In chapter three, "Mapping the Bo[d]y Female," Mullenix explores associations between depictions of femininity and immaturity in nineteenth-century critical reactions to women's portrayal of "boy" characters. Mullenix provides helpful plot synopses for a number of little-known antebellum melodramas that support her observations. The appearance of stock (and frequently mute) "boy" characters enacted by women is an interesting phenomenon, as is Mullenix's claim that "the male theatrical hegemony" "feminized" these characterizations.
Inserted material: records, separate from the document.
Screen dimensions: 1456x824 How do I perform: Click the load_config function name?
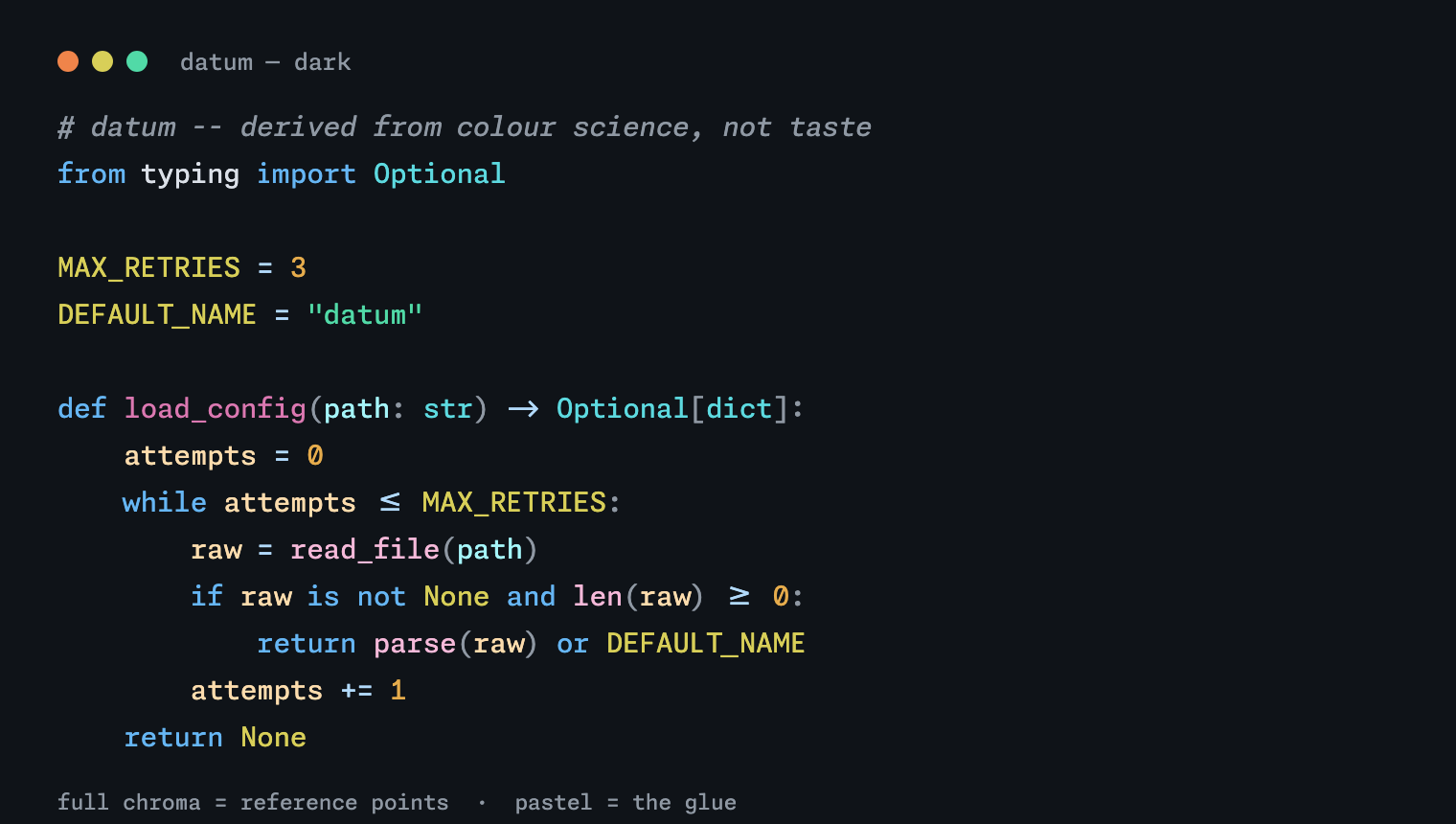pos(216,409)
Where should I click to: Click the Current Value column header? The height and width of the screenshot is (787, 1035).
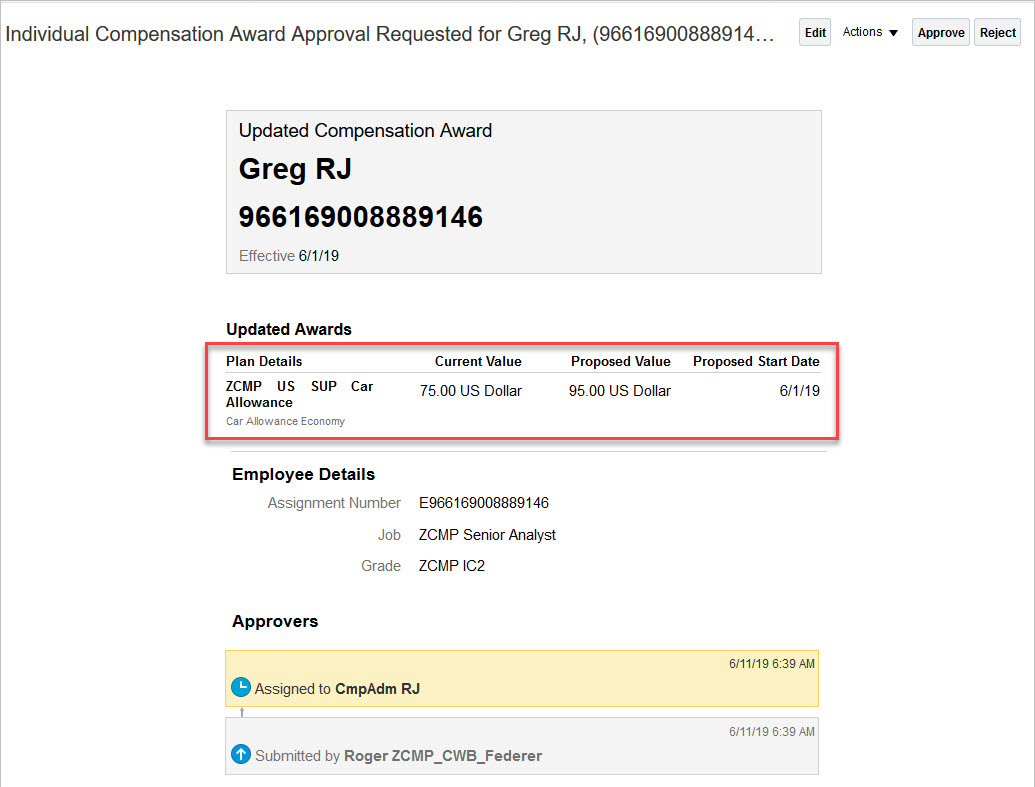(478, 361)
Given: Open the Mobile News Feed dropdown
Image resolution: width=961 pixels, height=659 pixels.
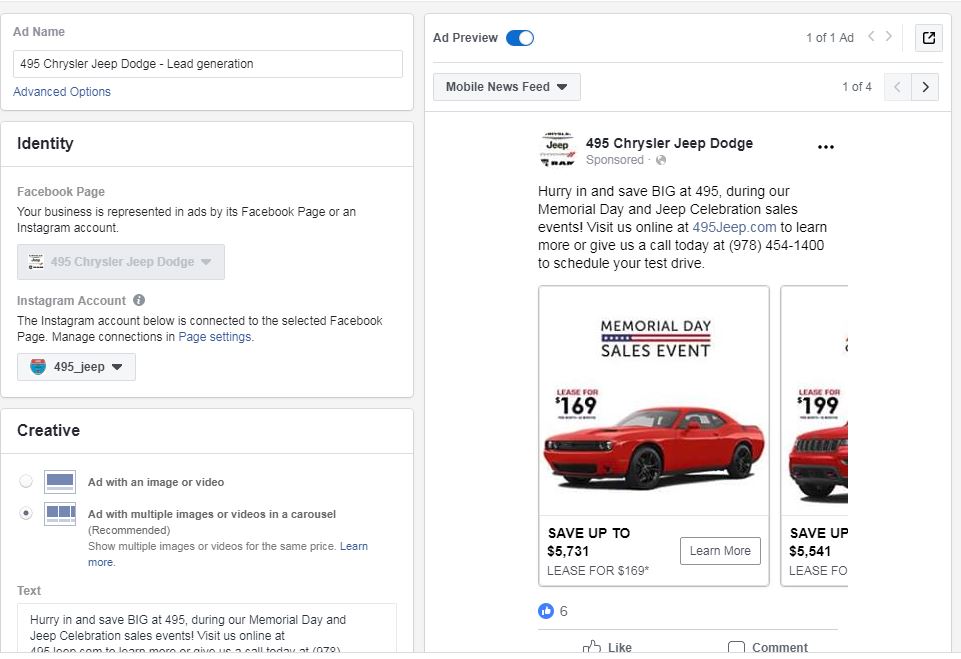Looking at the screenshot, I should pos(506,87).
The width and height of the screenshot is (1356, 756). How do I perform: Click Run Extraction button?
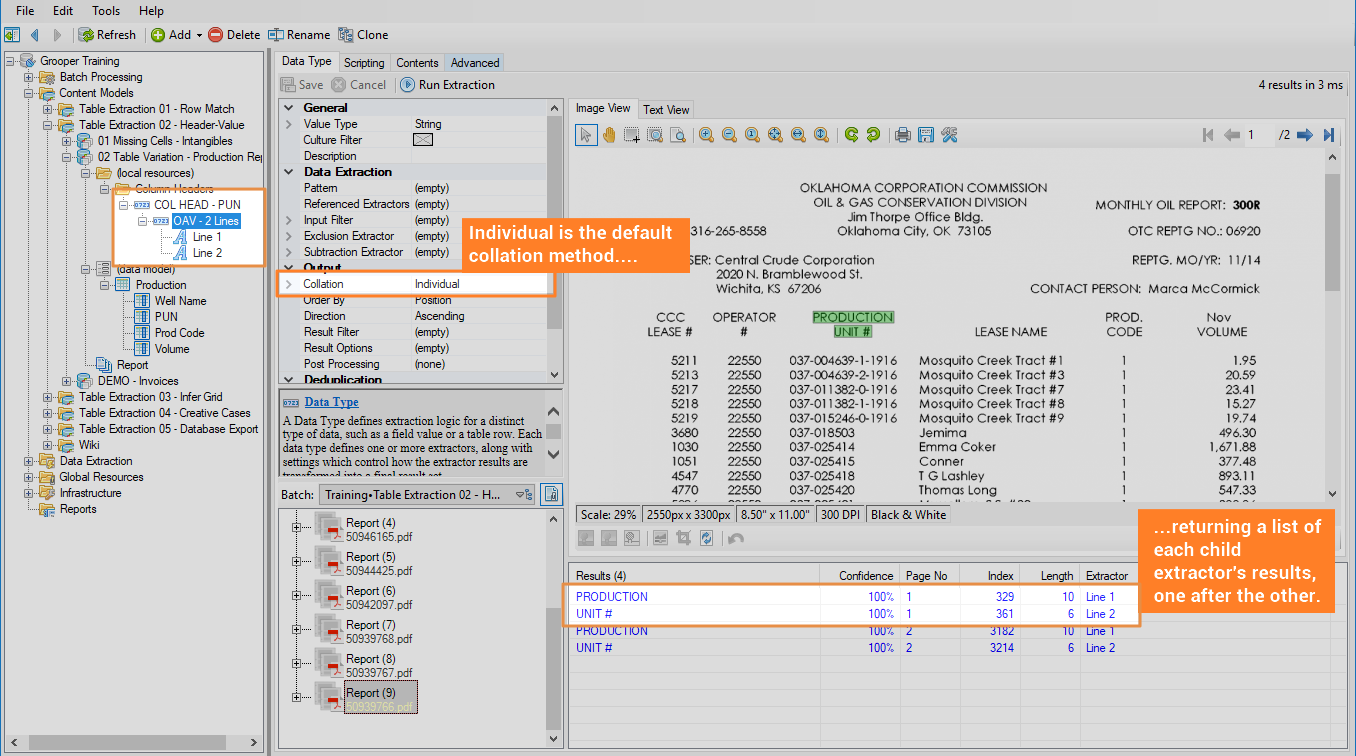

Ascribing a conscious intent to originating agents of the discursive formulation casting "the actress-as-boy," Mullenix speculates, "Perhaps the male theatrical hegemony hoped that by casting women as boys and by critically praising their exemplary ability to perform boyishness onstage, they would be able to mitigate mounting anxiety about female usurpation" (141). Given the potential for the eroticization of both adolescent male and female characters, it would be fruitful for Mullenix to further explore the conflation between images of sexualized "boyish" women and "feminized" boys as potential objects of erotic desire for both male and female spectators.

In chapters four and five Mullenix does a good job of synthesizing the extensive material that has been published about Charlotte Cushman and Adah Isaacs Mencken. In "Acting between the Spheres" (chapter four), Mullenix offers her reading of Cushman as an "androgyne," or a "double image" capable of being seen as both "male" and "female," or, in Mullenix's terms, as "ideologically hermaphroditical" (205). Most noteworthy in this chapter is the interpretation of "androgyny" that Mullenix reads in Cushman's portrayal of Rosalind/Ganymed [sic] in As You Like It. Given the wide range of current critical work on spectatorship and homoeroticism in the texts of theorists Mullenix cites, however, it is curious that Mullenix does not...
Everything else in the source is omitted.